Advancement Awards for Young Scientists go to Berlin and Karlsruhe

The board of the DGMK has announced this year's winners of the DGMK Advancement Award for Young Scientists. Two young scientists from the Technical University of Berlin and the KIT Karlsruhe Institute of Technology were successful.

Carl-Zerbe-Award for research on the thermochemical conversion of wood

The Carl-Zerbe-Award goes to Dr.-Ing. Alba Diéguez Alonso from the Institute of Energy Technology at the Technical University of Berlin. The research work of Alba Diéguez Alonso deals with the thermochemical conversion of wood.

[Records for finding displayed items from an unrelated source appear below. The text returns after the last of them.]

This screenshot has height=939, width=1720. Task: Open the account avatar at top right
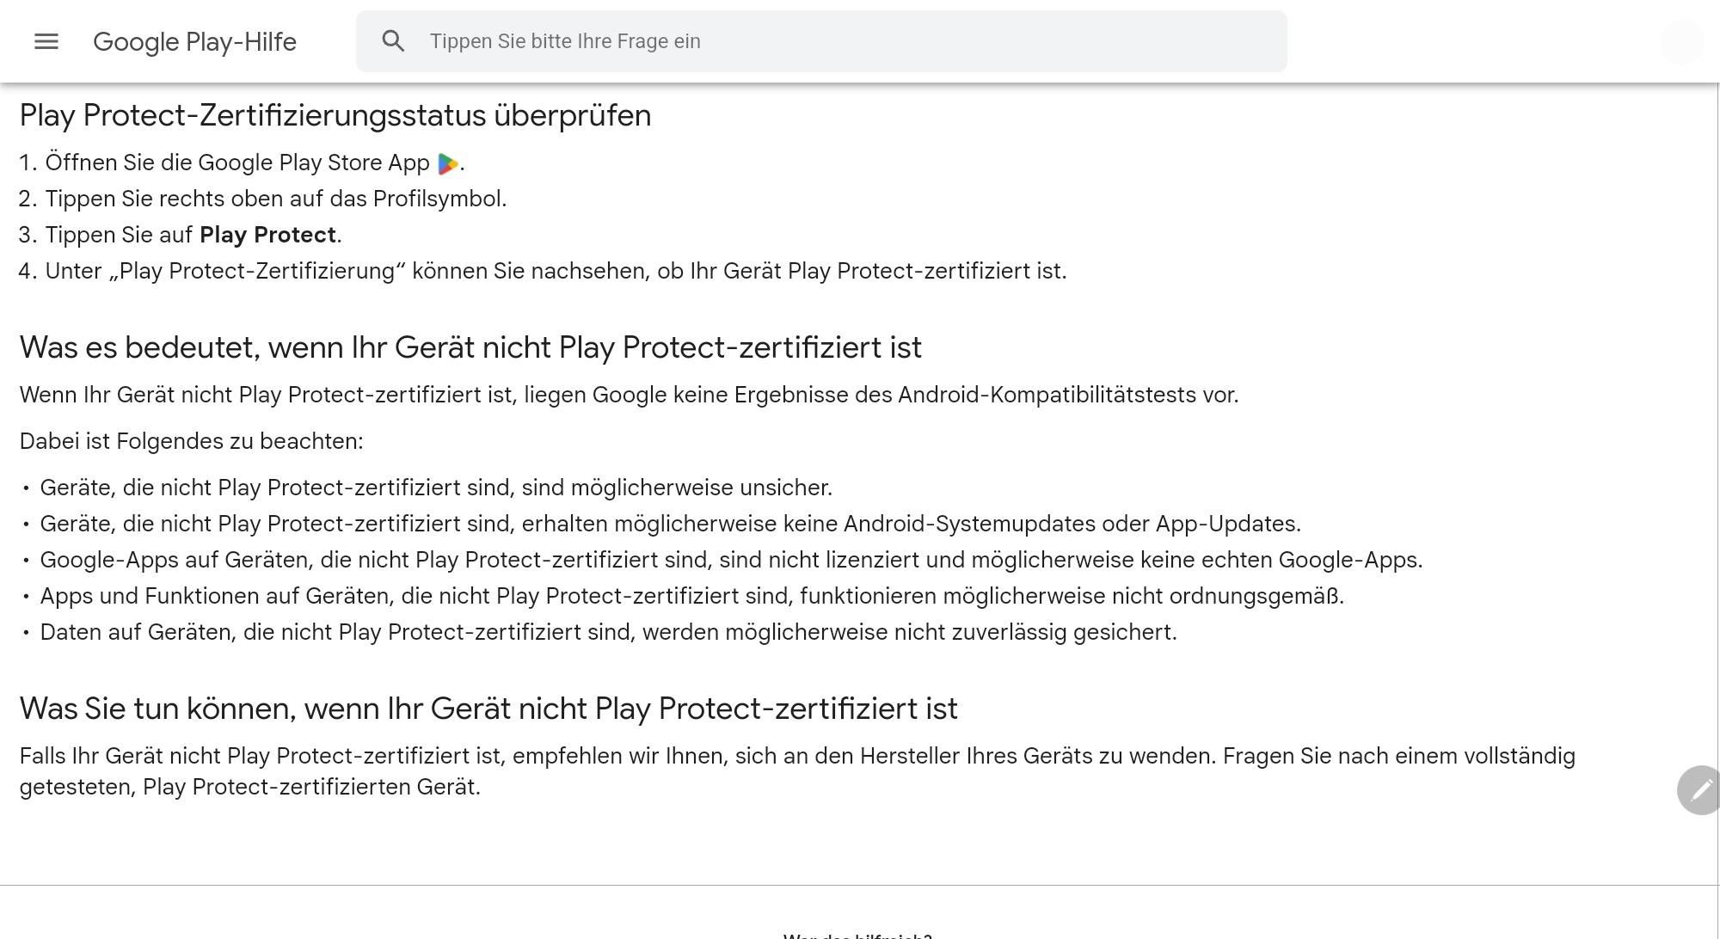[x=1680, y=41]
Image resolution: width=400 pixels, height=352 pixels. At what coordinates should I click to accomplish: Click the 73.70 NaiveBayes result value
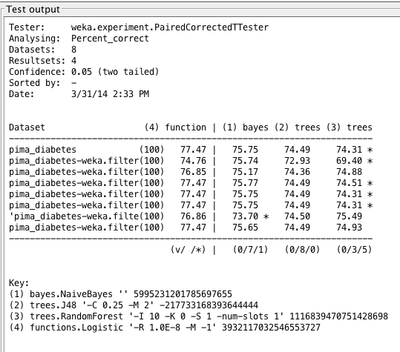pos(245,216)
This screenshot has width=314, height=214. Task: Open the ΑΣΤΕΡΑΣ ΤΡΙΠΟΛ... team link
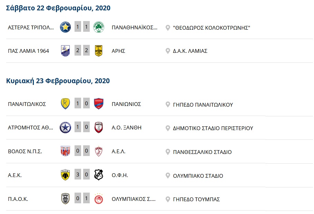31,27
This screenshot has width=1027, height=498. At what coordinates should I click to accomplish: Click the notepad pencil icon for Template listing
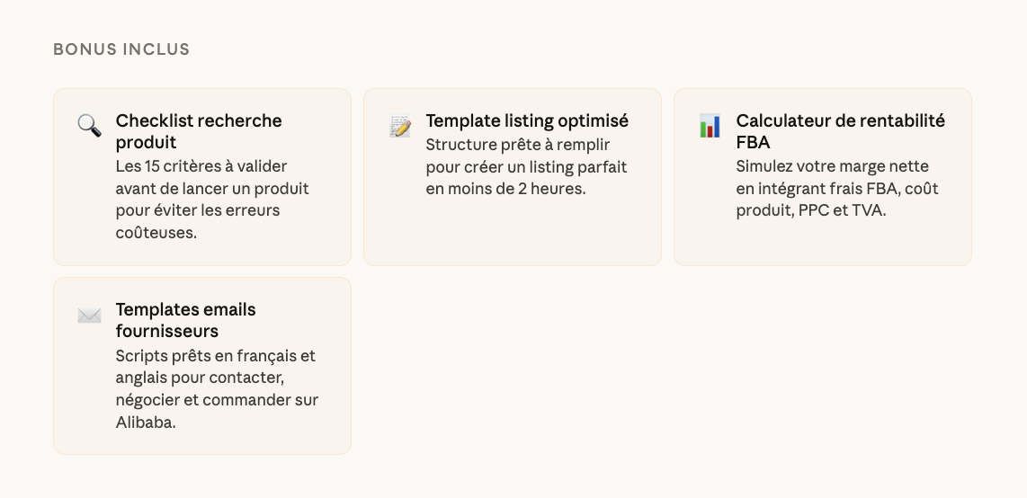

By means of pyrolysis, wood can be converted into coke-like solids ("charcoal" or "biochar"), tar-like liquid products ("bio-oils") and product gas. During the thermochemical conversion of a chemically very complex solid like wood, numerous chemical reactions and transport processes occur simultaneously. This can lead to secondary reactions in which, for example, undesirable mono- and polycyclic aromatic hydrocarbons can also be formed. Alba Diéguez Alonso has equipped an experimental reactor with a novel combination of on-line analysis techniques and contributed with her investigations to the understanding of the process. She has precisely characterised the bio-cokes obtained from pyrolysis and studied their suitability for applications such as the improvement of barren soils and carbon sequestration. Her research has thus provided important scientific findings on a partial aspect of the energy system transformation.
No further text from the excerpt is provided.